Who actually needs this: hunters running long-term setups on high-value locations they return to season after season, or anyone who’s already burned through a cheaper camera in a demanding environment and wants to stop replacing gear. If you’re scouting a new unit of public land and aren’t sure the location will pan out, dropping $170 on a single camera is hard to justify. If you’ve hunted the same basin for a decade and you know exactly what’s in there, the Browning starts to make more sense. Its honest limitation is straightforward: the price point prices out anyone running more than two or three cameras on a working budget.
Side by Side–What the Numbers Show
FeatureBushnell Core SGardePro A3SBrowning Strike Force Pro XDPrice$90–110$45–55$160–180Resolution30MP64MPNot specified by mfrFlash TypeNo-glow IRNo-glow IRNo-glow IRTrigger Speed0.2 sec0.1 sec claimedFast / consistentField Rating4.2/53.4/54.6/5
The Core S sits in the right position for most hunters: no-glow performance that’s proven in the field, thermal stability in high-elevation conditions, and a price that doesn’t hurt if a bear relocates your camera. The GardePro is a volume buy, not a primary-location buy. The Browning earns its price only if you’re committed to the spot long-term.
What I’d Tell a Friend at the Trailhead
Run the Bushnell Core S on your best location and don’t overthink it. It does what matters–invisible flash, fast trigger, reliable housing–without charging you for features you won’t use. The no-glow difference on pressured mule deer is real. I’ve watched it play out over two seasons on that Sierra crossing. Deer that used to blow out of the frame now walk through calm.
If I were doing it again, I’d skip the cellular camera phase entirely and go straight to SD-card setups in country with no service. I’d also buy a second Core S for a secondary location instead of trying to save money with a budget unit on a spot I actually care about.
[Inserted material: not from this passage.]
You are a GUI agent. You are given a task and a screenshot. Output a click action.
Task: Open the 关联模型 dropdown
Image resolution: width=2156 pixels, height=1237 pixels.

The forty-five dollar savings isn’t worth the inconsistency when the buck you’ve been after for three years finally shows up at 2 a.m.
Three Questions I Get Asked About This
Does no-glow actually matter, or is it just marketing?
It matters on educated deer in pressured country. A low-glow flash emits a faint red or amber pulse that deer–especially older bucks–learn to associate with danger. I’ve watched it happen. True no-glow cameras emit nothing visible to the human eye, and in two seasons on the same crossing, I’ve had zero blow-outs I can attribute to the flash.
Can the Bushnell Core S handle Sierra winters if I leave it out?
I’ve left one out through a mild Sierra winter without issues, but I pull my cards every six to eight weeks regardless. Extended cold and moisture will eventually stress any housing. Lithium batteries are non-negotiable below freezing–alkalines will quit on you by November.
Is 30MP enough, or should I go higher resolution?
Thirty megapixels is more than enough for scouting and point-counting at practical trail camera distances. The resolution arms race in trail cameras is mostly a marketing exercise. Focus on trigger speed and flash quality before you spend another dollar chasing megapixels.